Because these conversions were done by watch manufacturers themselves, they were not the rough bodge of a conversion from a fob watch into a wristwatch that is often seen today and recognised as a conversion. Factory conversions are much harder, sometimes impossible, to recognise as such. The reason that ladies' watches were used was because their movements, at 12 or 13 lignes, were the right size to make men's wristwatches. Sometimes these movements hadn't even been cased, meaning that they were just bare movements, not watches for either sex. When uncased movements were put into wristwatch cases, that wasn't even a conversion; it was simply assembling a wristwatch.
These factory conversions were done properly, which meant not only adding strap lugs and removing the pendant from a Lépine open face fob watch but also, most importantly, replacing the dial with one in the correct orientation for a wristwatch, so that the 12 was in the right place at the top of the dial and the 3 next to the crown.

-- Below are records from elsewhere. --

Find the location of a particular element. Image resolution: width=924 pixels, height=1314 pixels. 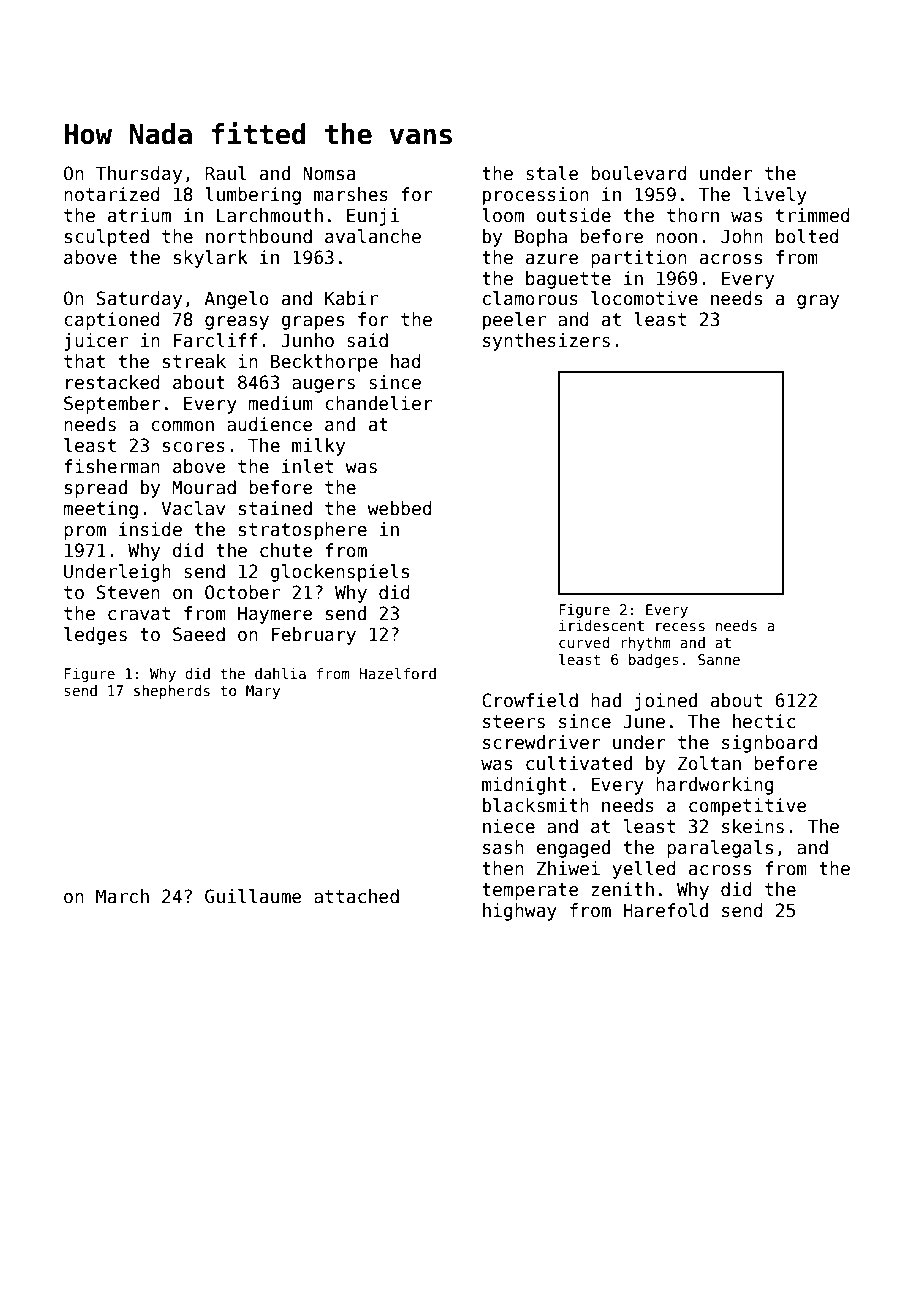

Steven is located at coordinates (128, 592).
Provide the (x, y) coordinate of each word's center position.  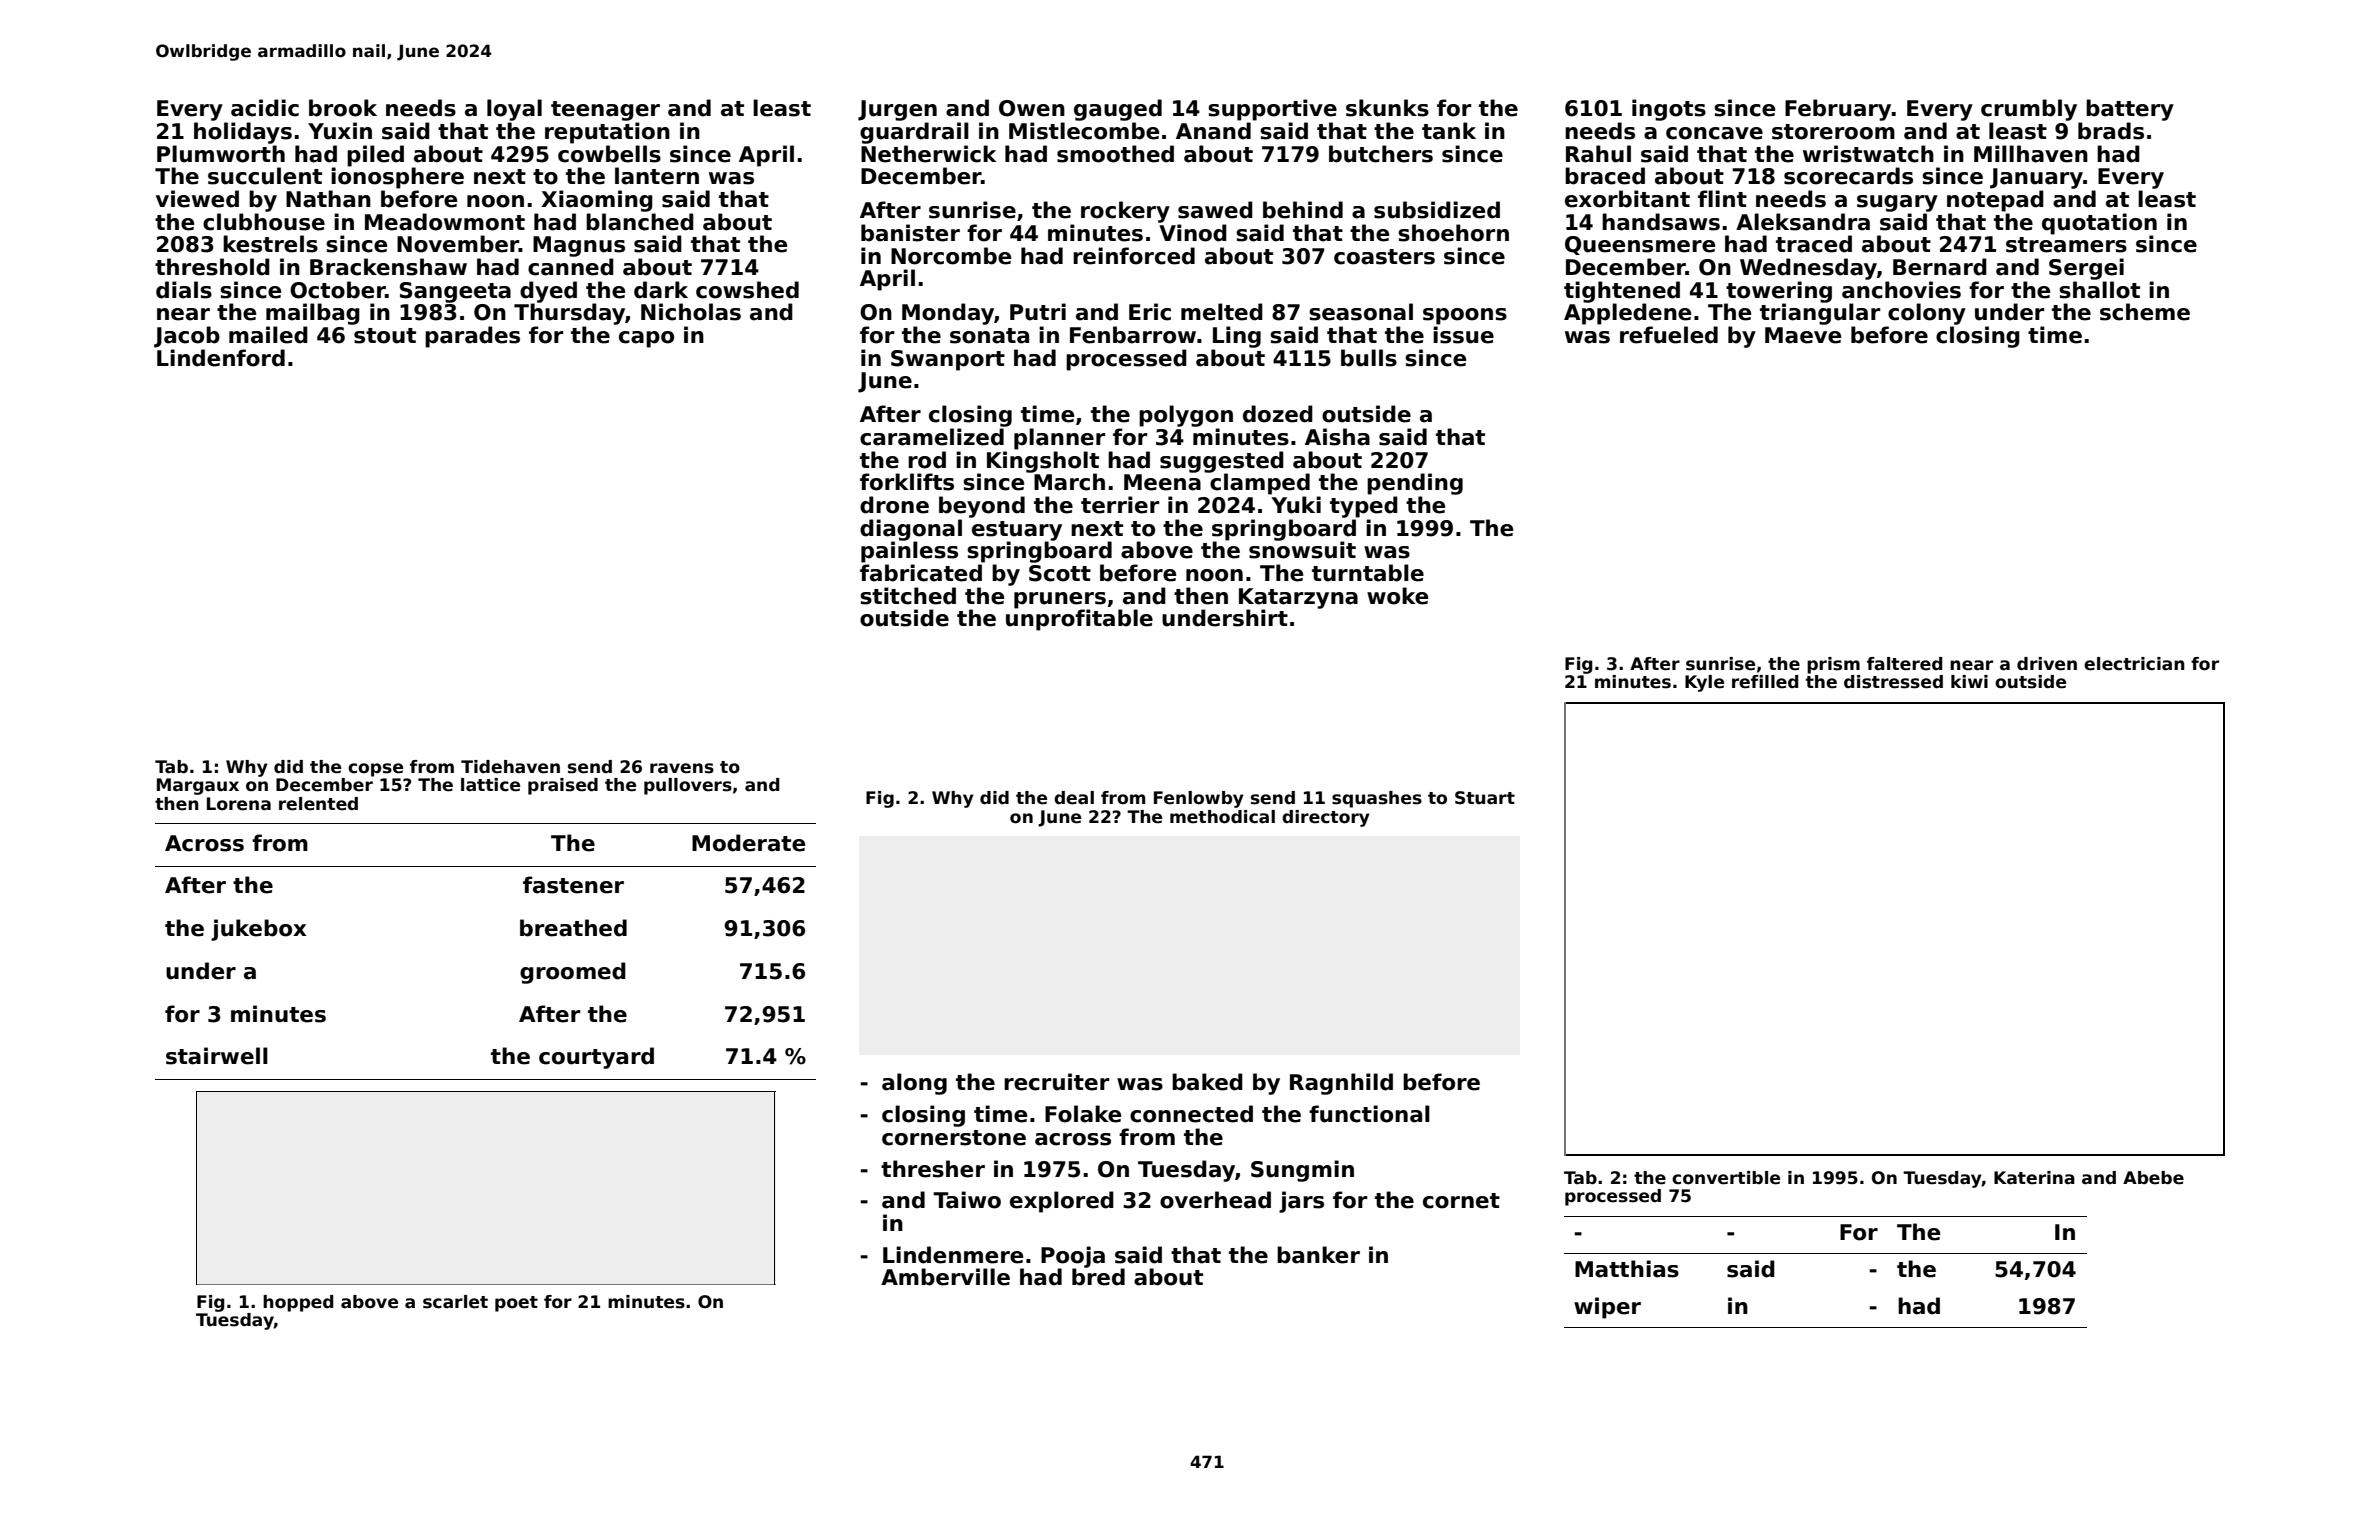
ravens (682, 768)
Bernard (1940, 267)
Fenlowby (1199, 799)
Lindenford (221, 358)
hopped (298, 1303)
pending (1415, 484)
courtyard (596, 1058)
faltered (1904, 664)
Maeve (1803, 335)
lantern (657, 176)
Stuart (1485, 798)
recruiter (1056, 1082)
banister (910, 233)
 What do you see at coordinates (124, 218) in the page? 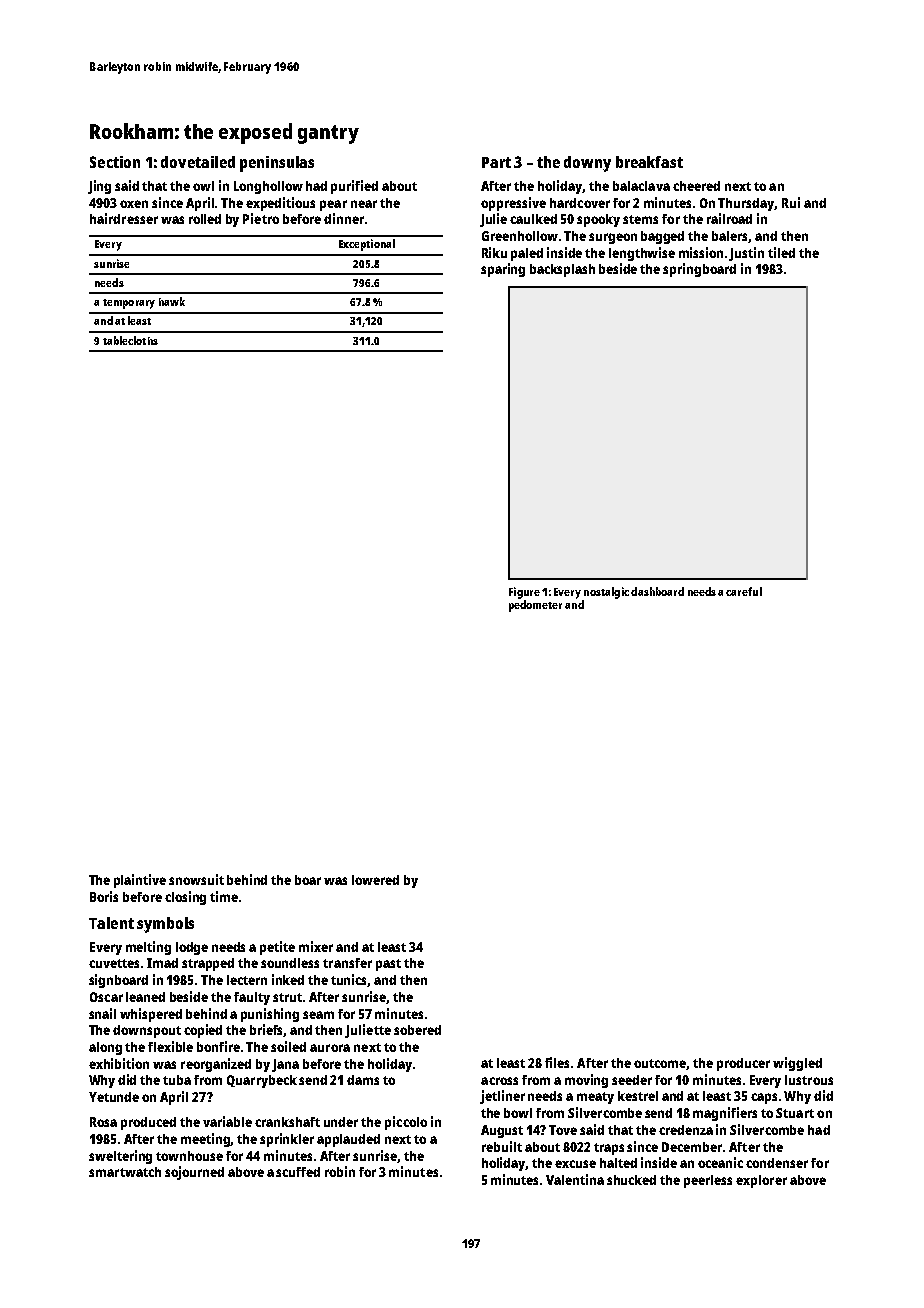
I see `hairdresser` at bounding box center [124, 218].
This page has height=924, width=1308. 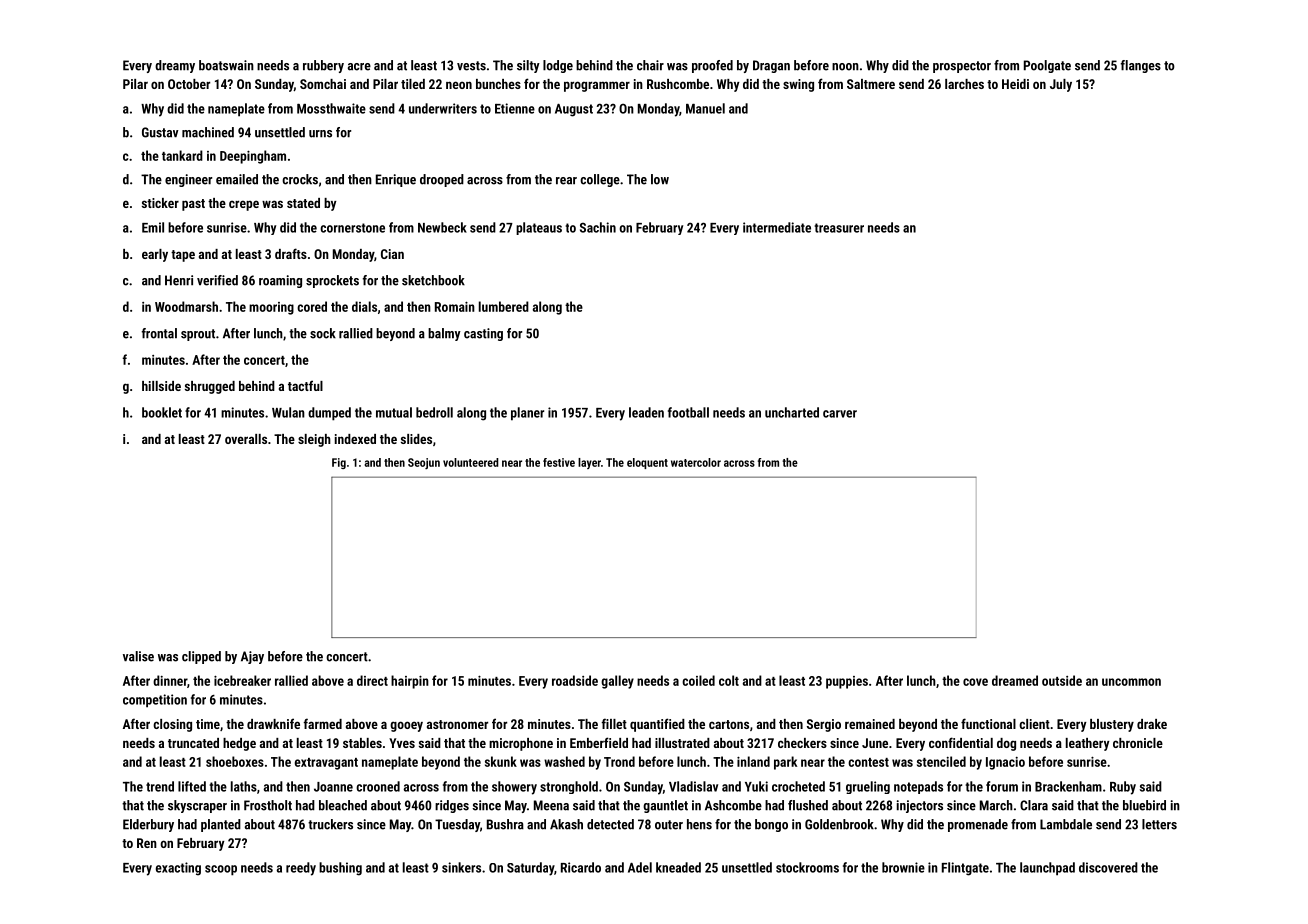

The principal feature of Longines No. 2,241,923 shown in the photograph that would have not been found on a Longines wristwatch made in 1909; the luminous dial and hands, show that this watch started life in 1909 as a small open face pendant or fob watch that was converted into a wristwatch, a trench watch with a luminous dial, at the Longines factory in 1915.
The Great War created a huge demand for wristwatches. Initially Longines was able to fill orders with purpose made wristwatches, but by 1915 demand was outstripping supply. Thirteen ligne open face fob watches were a suitable size for wristwatches, so fob watches like number 2,241,923 were drawn from stock and converted to wristwatches by removing the bow and cutting down the pendant, soldering wire lugs to the case and fitting a new luminous dial and hands.
Because the movement is a Lépine, the small seconds on the new dial would have been at 9 o’clock, so instead of putting a samll seconds dial at this unusual position, which would have looked a bit amateur, the arbor of the fourth wheel was shortened and the seconds indication omitted from the dial. This was not ideal, a small seconds indication was useful to reassure an officer that his trench watch was working when it could not be heard ticking due to the noise of gunfire, but needs must and the demand for wristwatches was great.
This watch is clear evidence that conversions of pocket watches into wristwatches took place during the Great War due to the sudden overwhelming demand by new officer's for trench watches, which demand was soon followed by newly enlisted men of other ranks. Many conversions were performed by jewellers and are easily spotted. This conversion was more competently done at the Longines factory and is not so easy to spot, but Longines archives are an invaluable record and show without doubt what actually happened.
Further proof of this is that many converted pocket watches bear British import hallmarks. Whatever the hallmark date, import hallmarks show that the watch was imported after 1 June 1907 when import hallmarking of watch cases began. But my 1906 IWC wristwatch, which has no hallmarks because it was imported in January 1907, shows that purpose made men's wristwatches were being made before these later imports were converted into wristwatches. Since purpose made wristwatches were available, why would anyone go to the trouble before the war of making an unsatisfactory wristwatch by adding strap lugs to a fob watch? Especially at a time when there was very little demand for men's wristwatches at all.
The evidence shows that wristwatches made from converted pocket watches did not precede purpose made wristwatches. Conversions of pocket watches into wristwatches were done during the Great War, when the supply of wristwatches could not keep up with the demands of newly commissioned officers urgently getting kitted out for the front.